__Your instructions__:
Return, without pictures, the lines from the start of the data through the one that contains "Task: Turn off camera via 关摄像头 icon".

** Opening Input material block **

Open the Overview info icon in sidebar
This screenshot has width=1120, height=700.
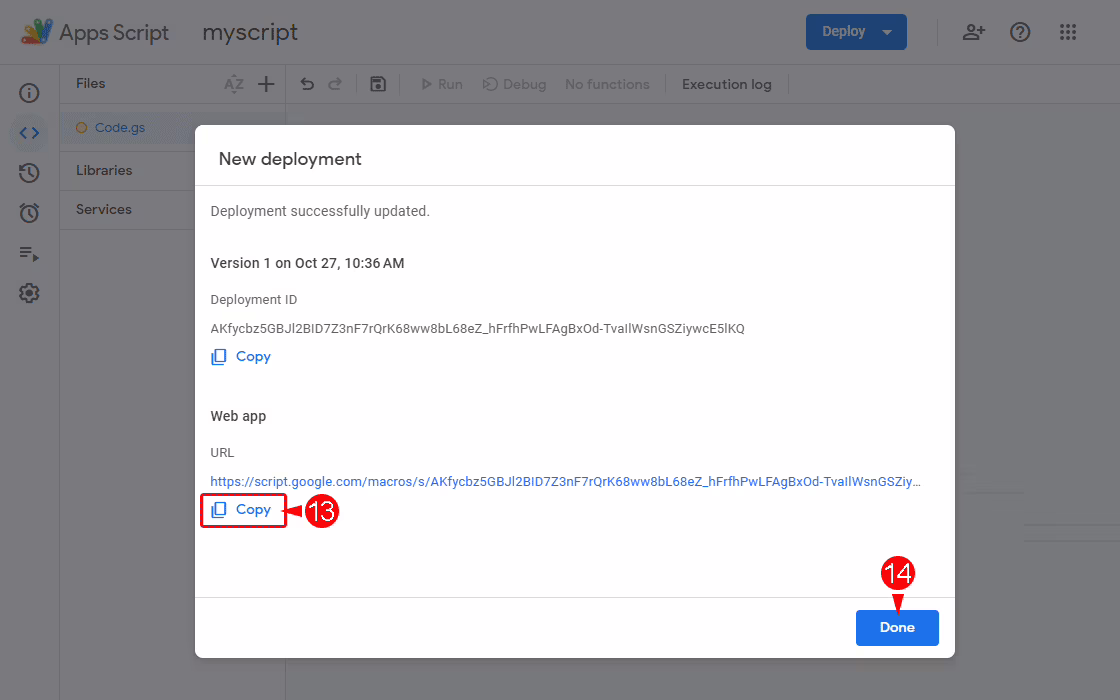point(29,93)
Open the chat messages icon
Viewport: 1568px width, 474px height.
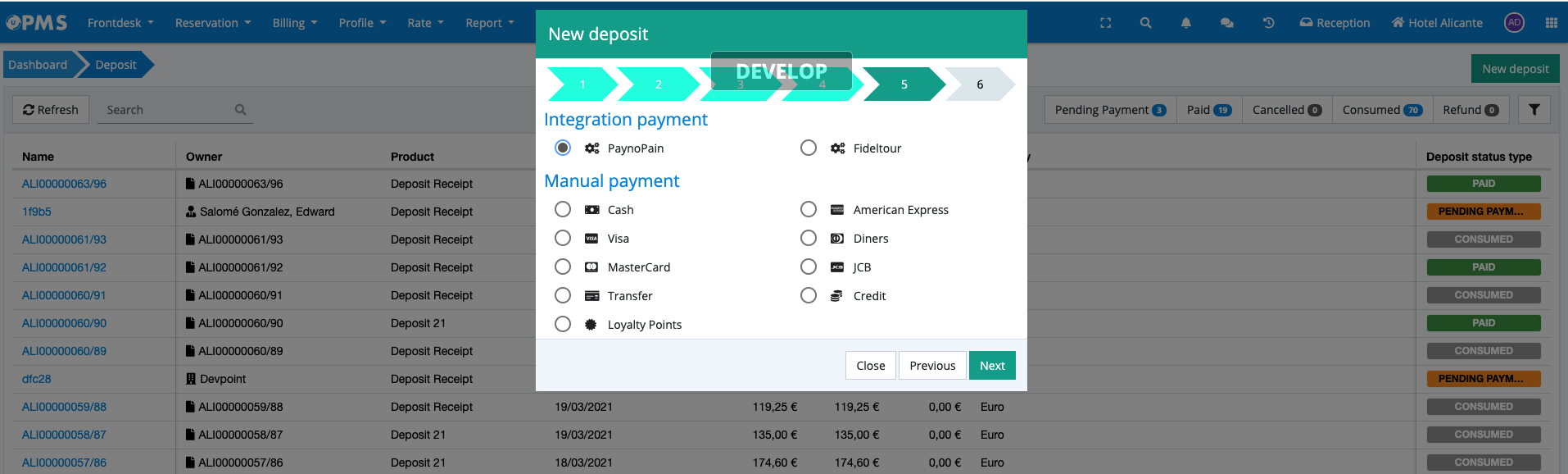coord(1226,23)
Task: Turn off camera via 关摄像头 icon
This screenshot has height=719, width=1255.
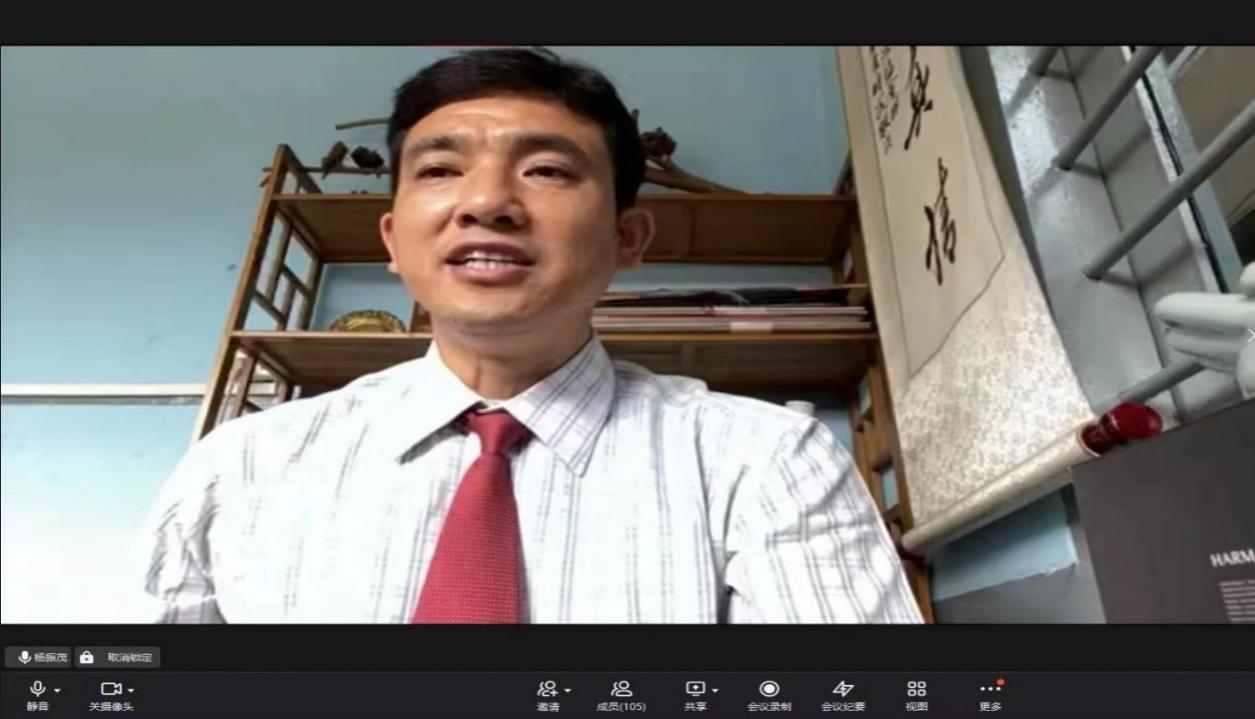Action: tap(110, 690)
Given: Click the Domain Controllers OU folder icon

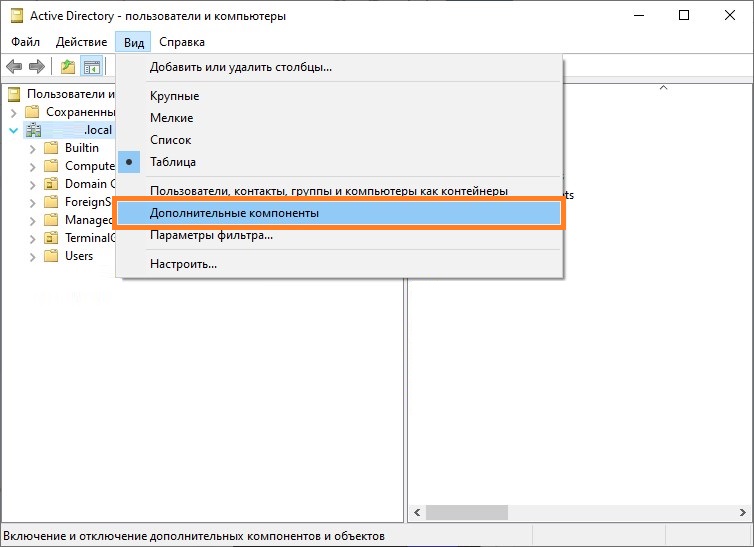Looking at the screenshot, I should (x=52, y=184).

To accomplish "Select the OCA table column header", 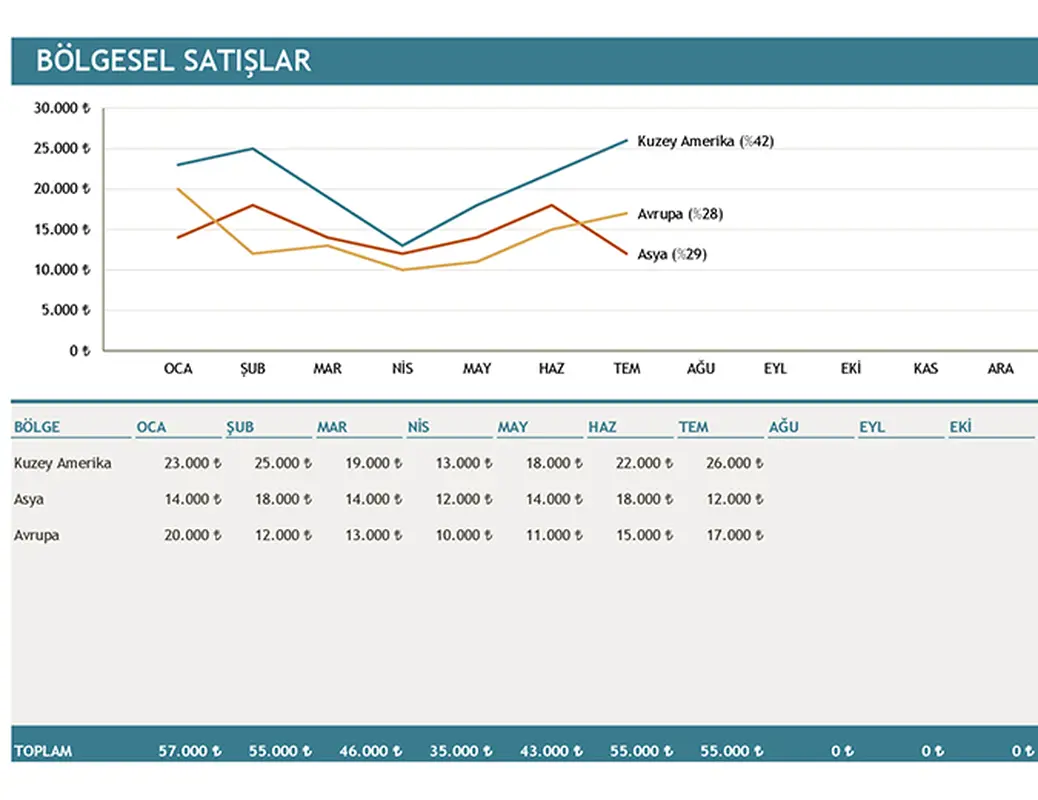I will pyautogui.click(x=152, y=427).

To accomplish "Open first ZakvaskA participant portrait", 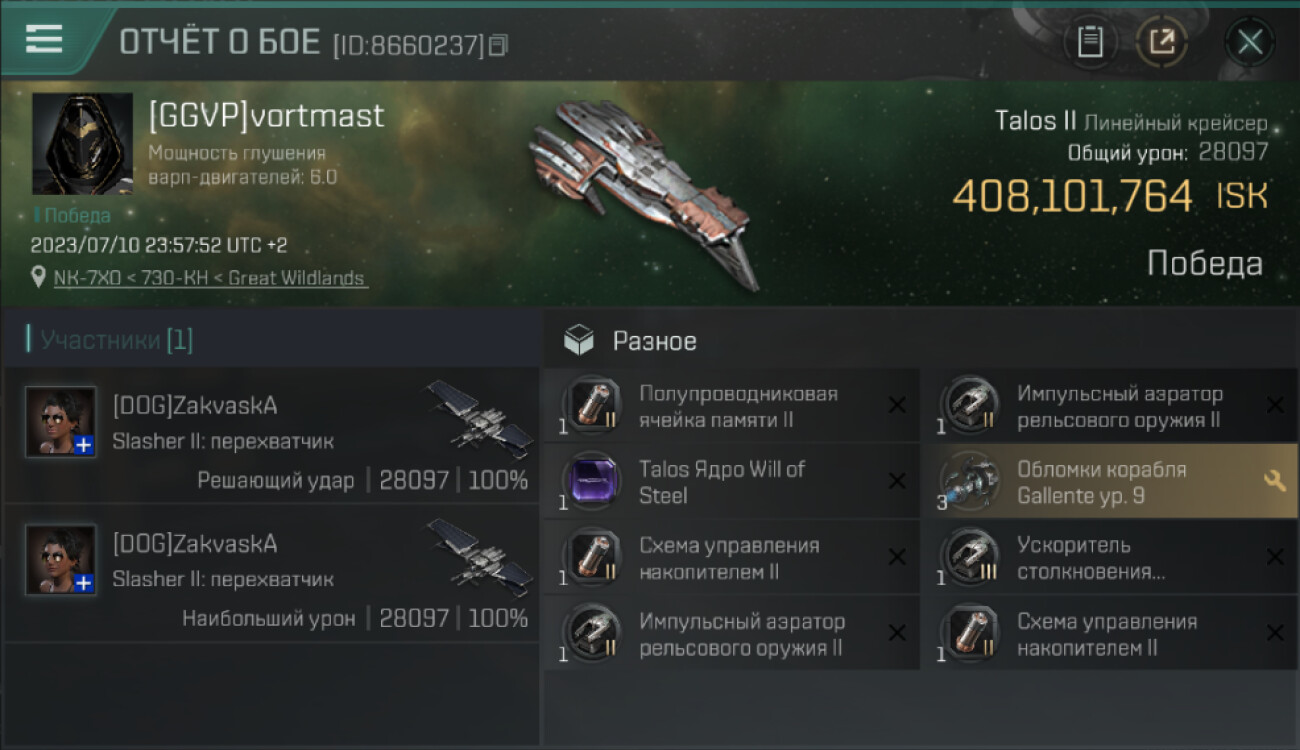I will click(x=61, y=422).
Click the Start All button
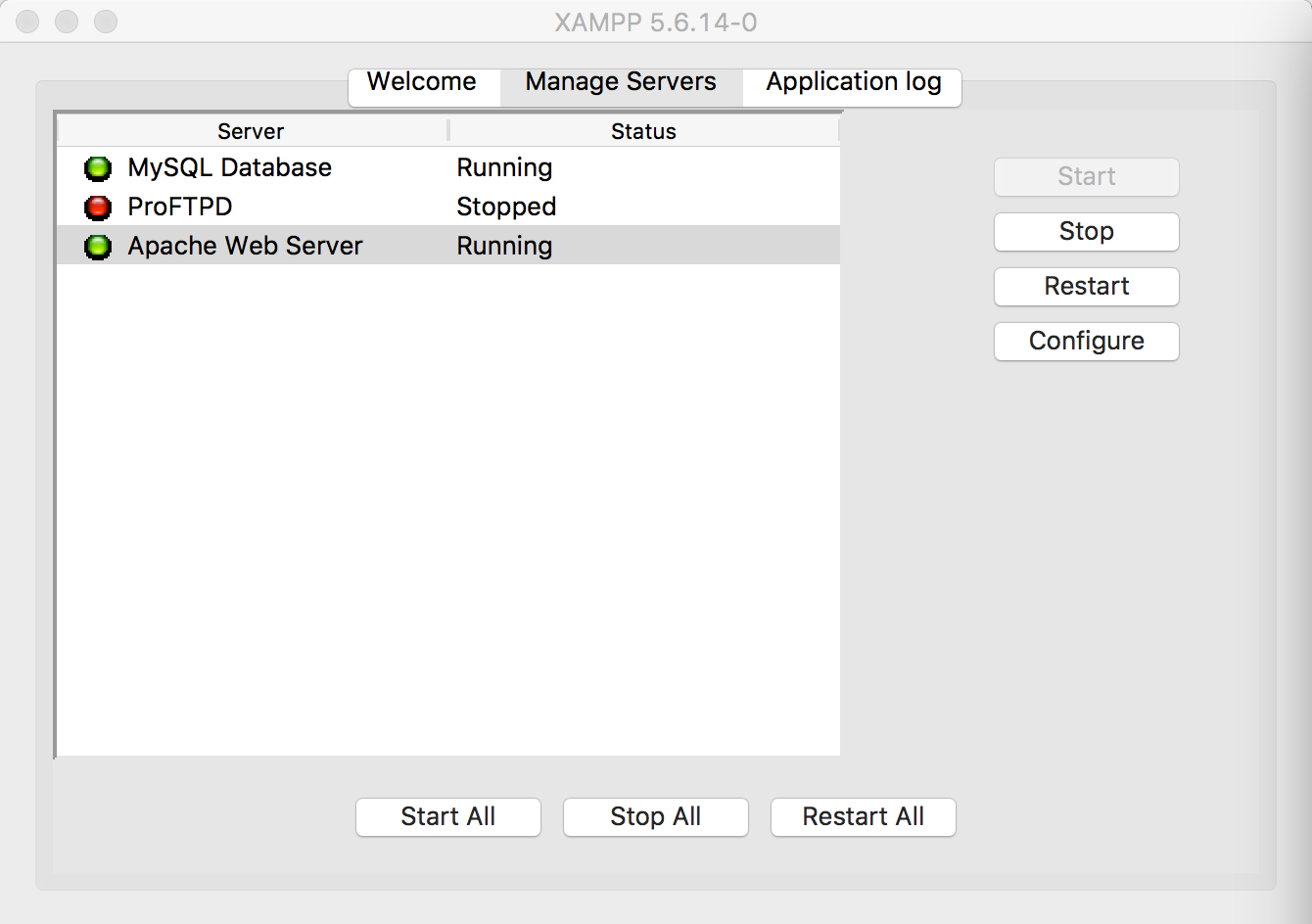1312x924 pixels. 447,816
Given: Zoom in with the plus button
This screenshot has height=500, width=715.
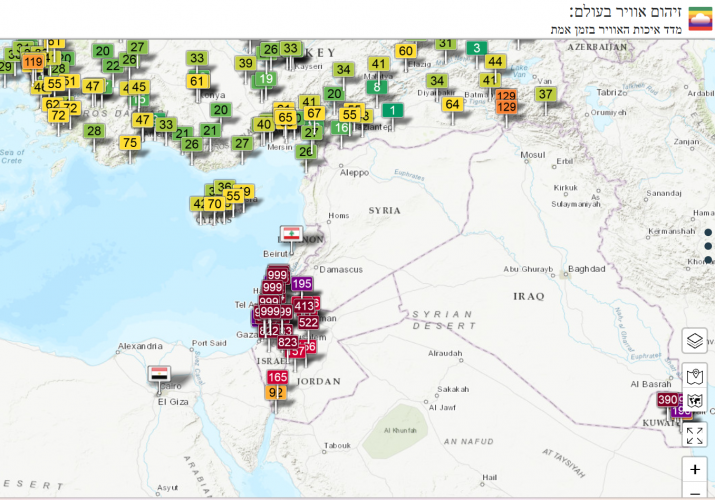Looking at the screenshot, I should pos(695,469).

** Closing Input material block **

__Exercise result__:
Open the Overview info icon in sidebar
This screenshot has width=1120, height=700.
point(29,93)
Open the chat messages icon
Viewport: 1568px width, 474px height.
coord(1226,23)
Task: Turn off camera via 关摄像头 icon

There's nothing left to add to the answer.